1923-64
red and black conté crayon, carbon pencil, and watercolor on paper
18 1/4 x 11 1/4 inches mounted on paper board, 20 3/4 x 14 3/4 inches
Burchfield Penney Art Center, Gift of Charles Rand Penney, 1994
Audibly, cicadas best characterize summer’s stifling heat. In artworks such as Cicada and Telegraph Pole (possibly a view from his fourth apartment in Buffalo at 459 Franklin Street), Burchfield created a specific audio-cryptogram for the cicada’s reverberating sound waves—a “brassy crescendo” as naturalist John Burroughs had described. Combining his distinctive sound pattern with greatly exaggerated scale of the cicada’s stout body conveys how loudly it dominates the airwaves. The greater the heat, the longer the song.
As early as August 2, 1913, Burchfield wrote about his attraction to the bizarre looking creature:
Its song is for me typical of a sultry summer day.
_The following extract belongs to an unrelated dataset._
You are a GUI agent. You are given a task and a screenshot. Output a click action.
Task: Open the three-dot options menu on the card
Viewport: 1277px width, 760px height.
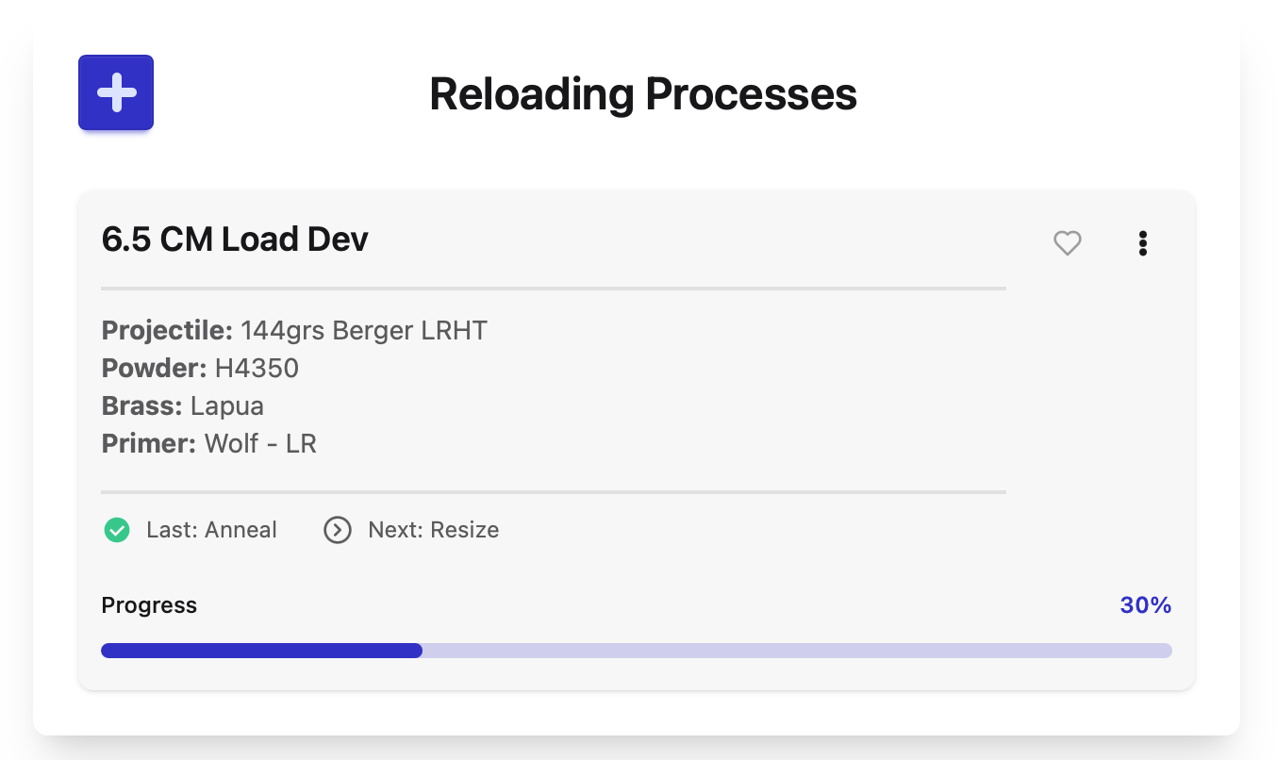point(1142,243)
When I hear it, I close my eyes and I see a white dusty road along which I am going in my bare feet (for I am a little boy when I hear it) which are burned by the hot dust from which arise quivering heat waves. The sky is the same—the blue turned to sickly whitish blue by the heat of the sun, and rolling thunderheads in the distance: great ivory mountains—rich fields for the imagination. And dominating all sounds—all other creatures are subdued by the heat—is the song of the cicada. I like the cicadas. Their big blunt heads are comical and to come across one of the empty shells of the young cicada, on a tree trunk has a charm for me—I don't know why.